WASHINGTON — In today’s society we often quibble over how much money we make, how big our house is and how much faster our car goes than our co-workers', friends' or our distant family members'. We often lose sight of the things that really matter. A wise teenager once said, “Life moves pretty fast. If you don't stop and look around once in a while, you could miss it.”
OK, the author of the quote wasn’t a wise man, just slick talking teenager Ferris Bueller. While the character Matthew Broderick played made it cool to skip school in the 1980s, he might have been on to something. Too often our lives become more about petty, superficial things than for lack of a better phrase - the little things.

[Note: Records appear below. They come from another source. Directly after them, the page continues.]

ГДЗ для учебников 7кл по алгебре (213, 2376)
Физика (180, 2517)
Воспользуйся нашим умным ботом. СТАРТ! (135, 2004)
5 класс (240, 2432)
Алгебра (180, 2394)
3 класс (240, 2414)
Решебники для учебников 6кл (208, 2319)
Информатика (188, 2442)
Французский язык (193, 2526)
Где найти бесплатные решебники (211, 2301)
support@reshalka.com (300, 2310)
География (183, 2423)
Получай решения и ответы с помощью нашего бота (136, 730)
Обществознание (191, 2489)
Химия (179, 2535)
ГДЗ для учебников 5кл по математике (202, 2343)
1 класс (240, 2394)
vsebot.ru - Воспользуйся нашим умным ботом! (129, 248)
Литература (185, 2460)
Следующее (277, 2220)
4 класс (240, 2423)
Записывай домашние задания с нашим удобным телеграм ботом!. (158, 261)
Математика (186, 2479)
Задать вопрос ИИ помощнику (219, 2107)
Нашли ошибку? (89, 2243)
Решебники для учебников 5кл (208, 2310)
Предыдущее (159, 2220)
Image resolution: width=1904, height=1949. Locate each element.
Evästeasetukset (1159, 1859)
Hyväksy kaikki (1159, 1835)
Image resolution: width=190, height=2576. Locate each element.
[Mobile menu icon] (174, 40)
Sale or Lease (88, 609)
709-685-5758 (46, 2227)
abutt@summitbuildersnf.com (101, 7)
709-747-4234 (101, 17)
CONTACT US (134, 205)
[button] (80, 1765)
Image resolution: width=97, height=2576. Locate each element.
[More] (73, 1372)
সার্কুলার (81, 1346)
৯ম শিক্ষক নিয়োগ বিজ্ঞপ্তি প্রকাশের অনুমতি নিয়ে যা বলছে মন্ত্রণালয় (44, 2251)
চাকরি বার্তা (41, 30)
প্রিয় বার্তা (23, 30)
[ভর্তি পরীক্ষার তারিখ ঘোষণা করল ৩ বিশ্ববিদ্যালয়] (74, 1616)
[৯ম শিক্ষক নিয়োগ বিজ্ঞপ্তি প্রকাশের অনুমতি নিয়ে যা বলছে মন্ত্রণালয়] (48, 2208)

Yes, I know this sounds incredibly clichéd, but it’s completely true.
Instead of being thankful for the things we do have, we spend our time wondering what life would be like if we had a better job, a better car or a completely different life. Life is short, and we need to appreciate all the things we have. Good Will Hunting is one of my favorite movies and there is a sequence that completely explains what I'm trying to articulate in this column.
Robin Williams’ character, a psychiatrist from South Boston is trying to explain to young Will Hunting, played by Matt Damon, that while his wife may be gone, he will always cherish the little things that only he knew about her.
I came to think about this mindset this week when my wife, Monika and our three dogs - Maximus, Roxy and Toby were traveling to South Bend for three days.
Monika was taking our furry children to her mother's house as we get ready for a 10-day vacation to Orlando, Fla. and Atlanta, Ga.